What is BushCam Adventures?

BushCam Adventures attempts to share some of the amazing images, stories and insights that I've collected during my camera-trapping adventures.

Wednesday, 10 July 2013

The Birds and the Bees

I've always had a soft spot for birds in our garden but, if the truth be told, I'd rather be out camera-trapping for some of Africa's mega-fauna. But since I do have domestic responsibilities it seemed like the time to try some 'close up' camera-trapping in the garden. To get my calibrations right I thought I'd practice on the nectar-feeder with a view to getting some camera-trap images of the Sunbirds that visit it.
I thought the idea worked pretty well and within a couple of days I had, in my opinion, some fun images:

Amethyst Sunbird, Chalcomitra amethystina

Malachite Sunbirds, Nectarina famosa

Cape Weaver, Ploceus velatus

Southern Masked Weaver, Ploceus ocularis, most way through his moult
And that was when the trouble started...............

A Cape White-eye, Zosterops capensis, spots the first bees
I presume these bees are our regular Apis melifera capensis, known for their hardworking ethic. And so, within 10 minutes the word was out:

no more birds!
 ....and 20 minutes later:

What's particularly alarming about this image is not just the quantity of bees but the number of drowned individuals in the bottle. How did that happen? Did they fall or were they pushed?

Within a couple of hours, by the time the liquid was all done, I'd guess there were at  at least 100 dead bees in the bottle:

So now I'm really bummed. The birds have all gone and there is a dent in the local bee population - which we can ill afford.

I can easily make a design change to the feeding bottle so that the bees can't drown. But while there are bees there I know the birds will stay away. I will need to keep my distance too since these guys are pretty aggressive - all sugared-up I guess.

I'd appreciate any advice.


  1. Holy cow! I didn't even see all of the bees INSIDE of the bottle in that last picture at first!

    Could you put a screen on it that would still allow a bird beak to enter, but keep bees out?

    Those sunbirds are stunning, by the way!

  2. Thanks Trailblazer. I'm sure I can insert a screen to keep the bees out of the bottle - but I can't think of anything to keep them away from the bottle.

  3. Your photos are beautiful.

  4. Hello Jeremy,
    I came over to your blog from "Run around Ranch"
    Your blog name caught my eye..
    Saying hello to you there in Franchhoek... from the other side of the Atlantic .. Portugal.
    I love your blog.. and I can relate to it..having lived most part of my life in Africa. and Durban.
    Those bees. They can smell from miles away...
    I was wondering.. if you put a very fine type of mosquito netting.. over the bottle.. move it to a place in your garden where there are not many trees or bushes.. it might work.
    I have problems with the bees living around my oleander trees and they love the pool.
    sending best regards.
    wishing you luck.. so nice to see the weaver again. We dont get them here.

    1. Thanks for the comments Val.

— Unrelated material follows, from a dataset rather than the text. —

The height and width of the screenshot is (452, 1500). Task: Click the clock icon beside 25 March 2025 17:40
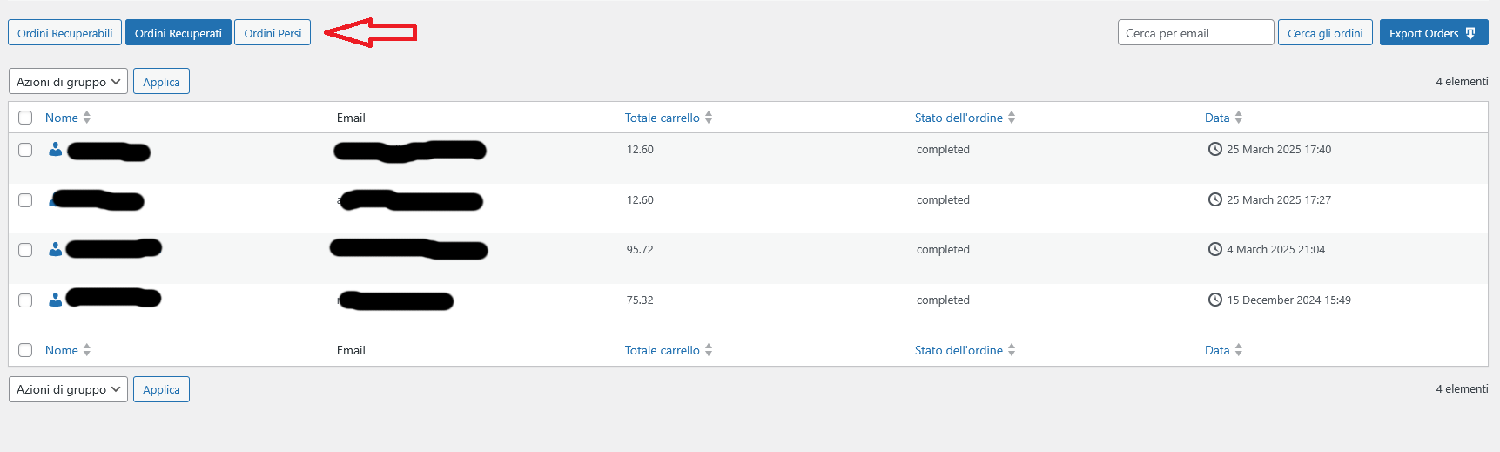click(x=1214, y=149)
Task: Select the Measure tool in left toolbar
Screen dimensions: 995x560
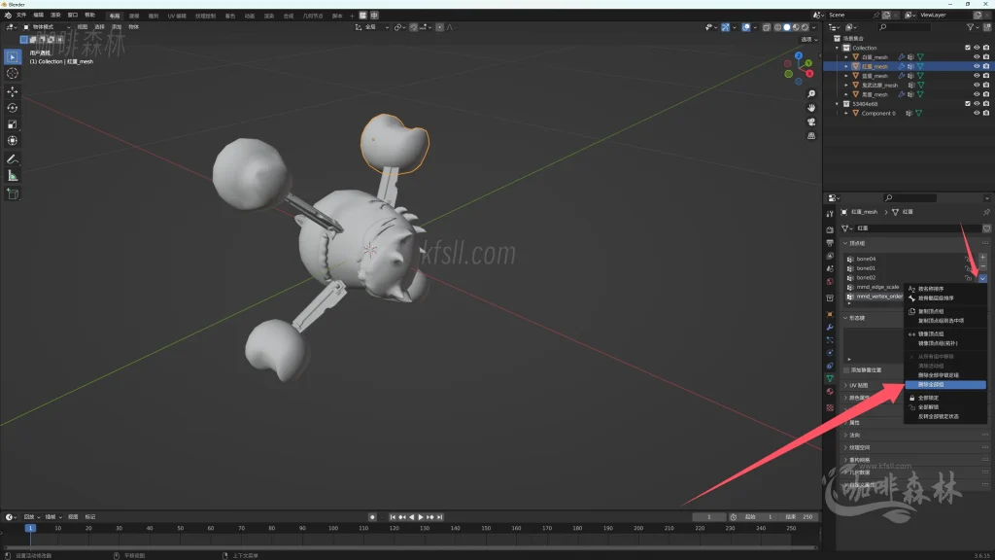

I have found a way to keep the bees out of the bottle but they won't leave it alone - and they've chased the birds away. I've tried putting another nectar source out as far away from the first as possible, but that hasn't kept them away from the first bottle. They just monopolise both! Hopefully when Spring arrives they will have enough natural food that they won't bother about my artificial feeder.

  5. Good bird pics! I've seen this thing happen with bees before (but in the Amazon). At it was at a lodge that relied on active feeders, they just empty them out and refill - but usually it wasn't a problem, sometimes the bees just seem to go kamikazi for a day or two (probably one drowned bee lets off a bunch of attack pheremones or something which starts a chain reaction). You should be fine if you remove the feeder for a couple of days.